Erasing 76crimes : « Est-ce que les Sages du Conseil Constitutionnel sont les alliés objectifs des communautés LGBT+ au Sénégal ? »
Sadio : « Pour l’extrême-droite, des personnes réactionnaires et très conservatrices, certainement, mais cette invalidation du Conseil Constitutionnel – la seconde en 3 mois – consacre aussi une certaine forme d’inertie du système politique sénégalais, en faisant le jeu du président actuellement en place, Bassirou Diomaye Faye.

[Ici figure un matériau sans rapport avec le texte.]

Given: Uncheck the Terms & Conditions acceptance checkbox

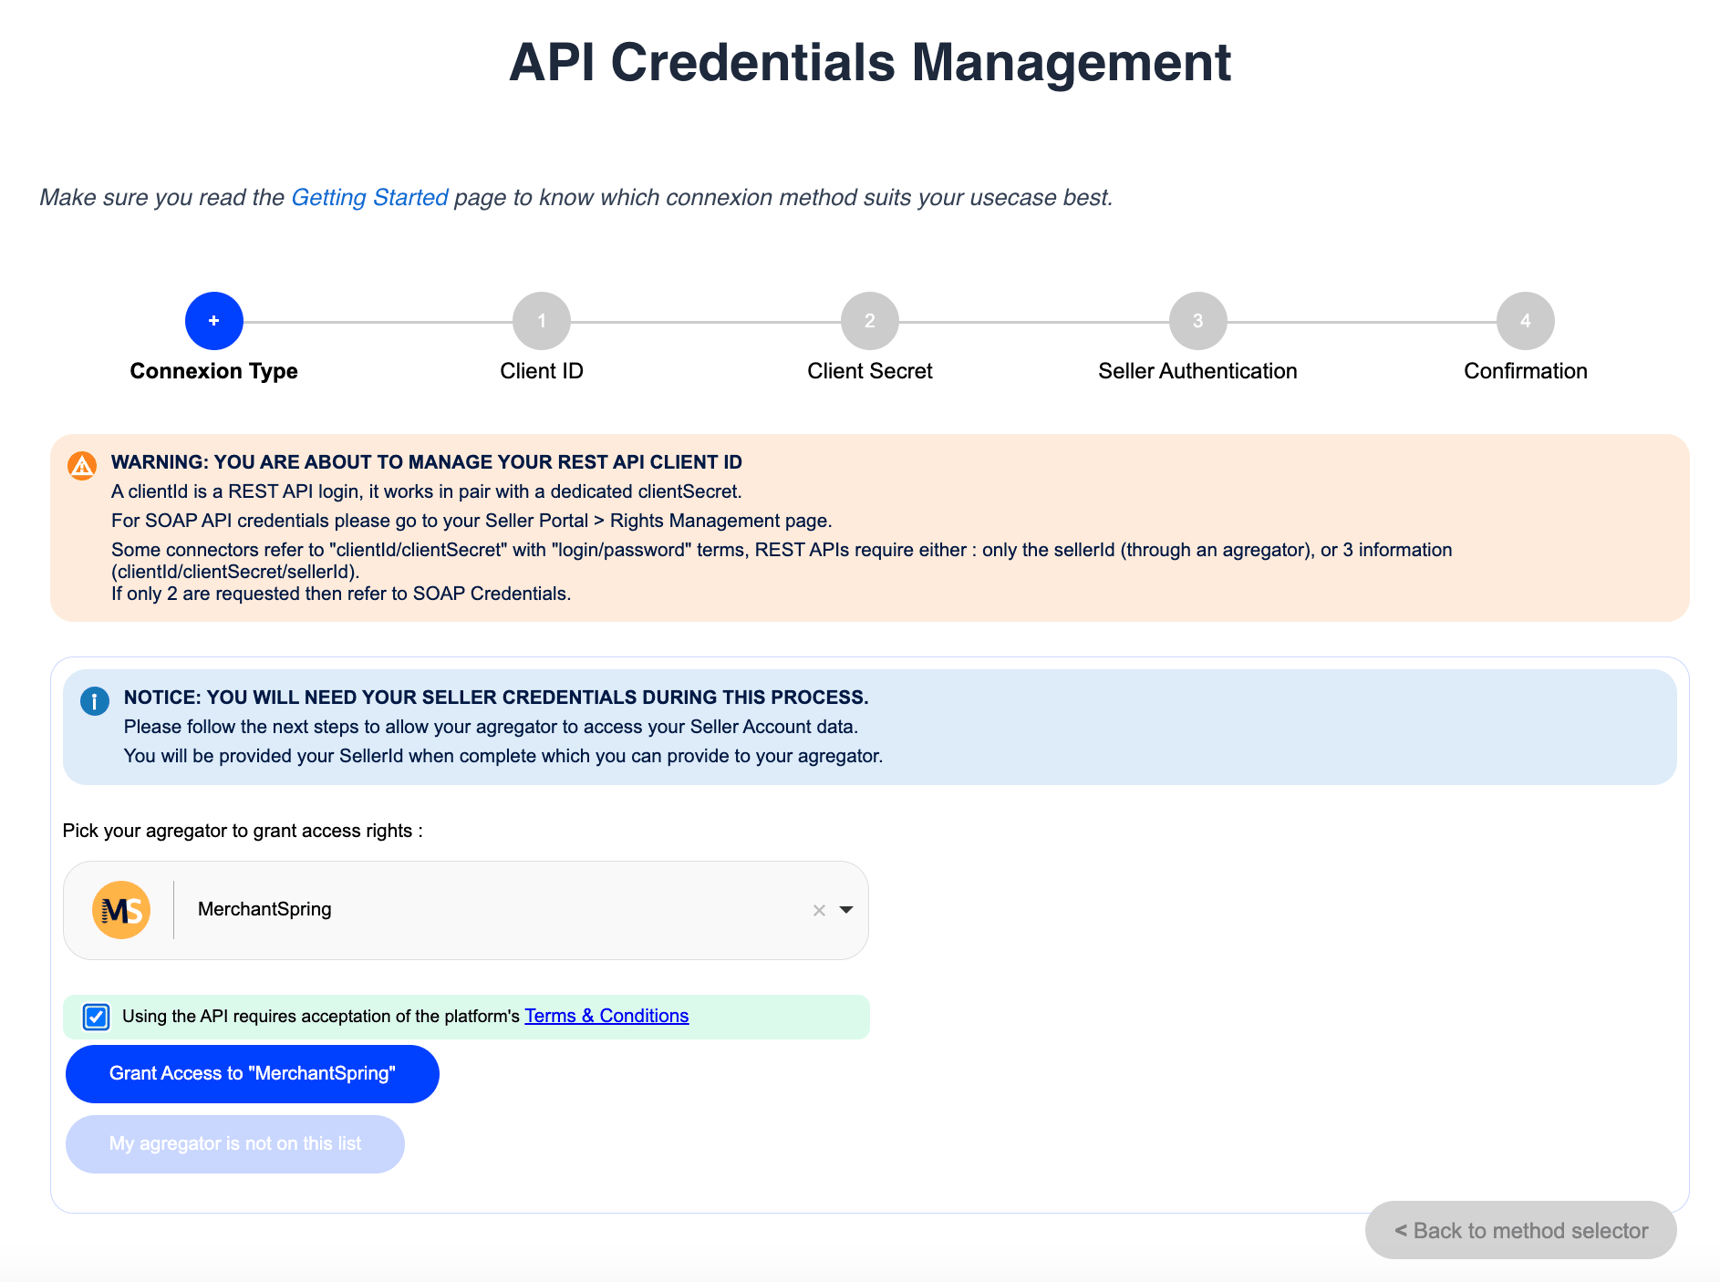Looking at the screenshot, I should pyautogui.click(x=96, y=1017).
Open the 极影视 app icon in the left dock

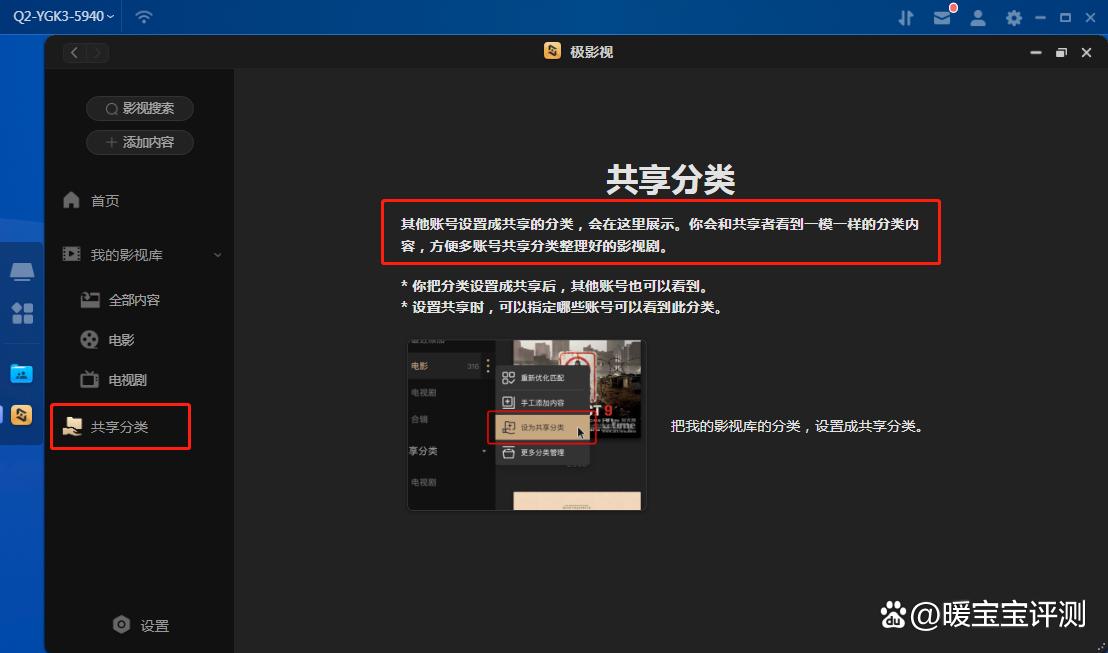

Il faut savoir que les 7 membres du Conseil Constitutionnel sont tous nommés par décret présidentiel et ils doivent chacun leur présente position éminante à Macky Sall, l’ancien président et adversaire politique d’Ousmane Sonko.

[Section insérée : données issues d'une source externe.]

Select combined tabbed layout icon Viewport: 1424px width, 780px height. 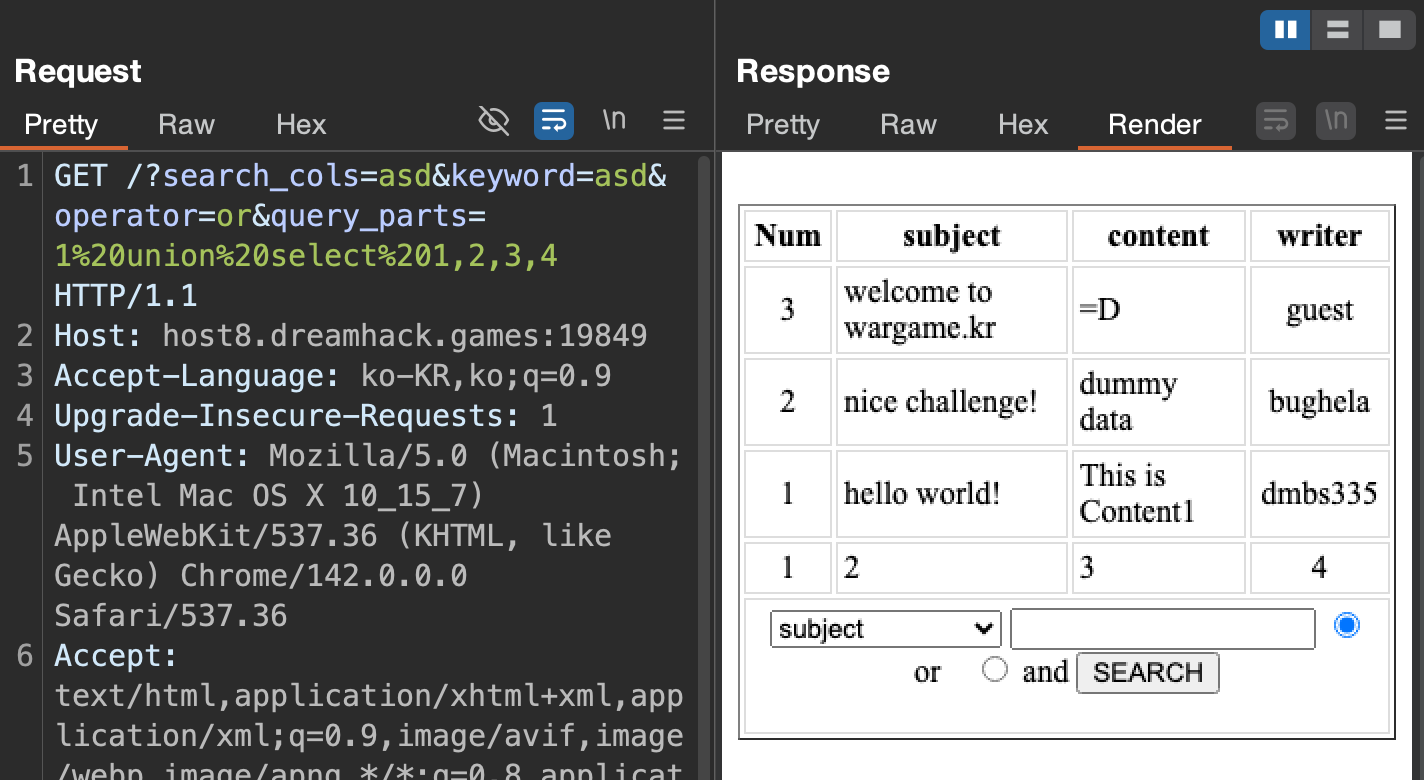1389,30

Si la réforme était passée, Bassirou Diomaye Faye aurait eu un rôle davantage honorifique de Chef d’État, tandis que l’exercice du pouvoir aurait été confié entre les mains d’un Premier Ministre émanant de la majorité législative et devant rendre des comptes face aux représentants de la Nation, dont Ousmane Sonko, telle une cohabitation.
On assiste à un déchirement au sommet de l’État entre le Président de la République et l’ex-Premier Ministre devenu président de l’assemblée monocaméral, tout deux issus du PASTEF, au sujet de promesses de campagne portant sur la redéfinition du rôle de l’exécutif, alors qu’ils étaient dans l’opposition et souhaitaient faire battre Amadou Ba, l’héritier politique de Macky Sall.
Dans tout cela, les personnes LGBT+ sont les spectatrices des blocages des rouages de l’État, quand elles ne sont pas l’objet de nouvelles propositions légales coercitives.
En tout état de cause, l’avis du Conseil Constitutionnel, saisit par le Chef de l’État, empêche désormais la soumission à referendum un temps évoqué par Bassirou Diomaye Faye de la mouture actuelle du texte comportant une section relative à l’interdiction explicite du mariage pour tous. De toute manière, même avant ce projet constitutionnel, il n’y a jamais eu un quelconque mariage homosexuel au Sénégal ».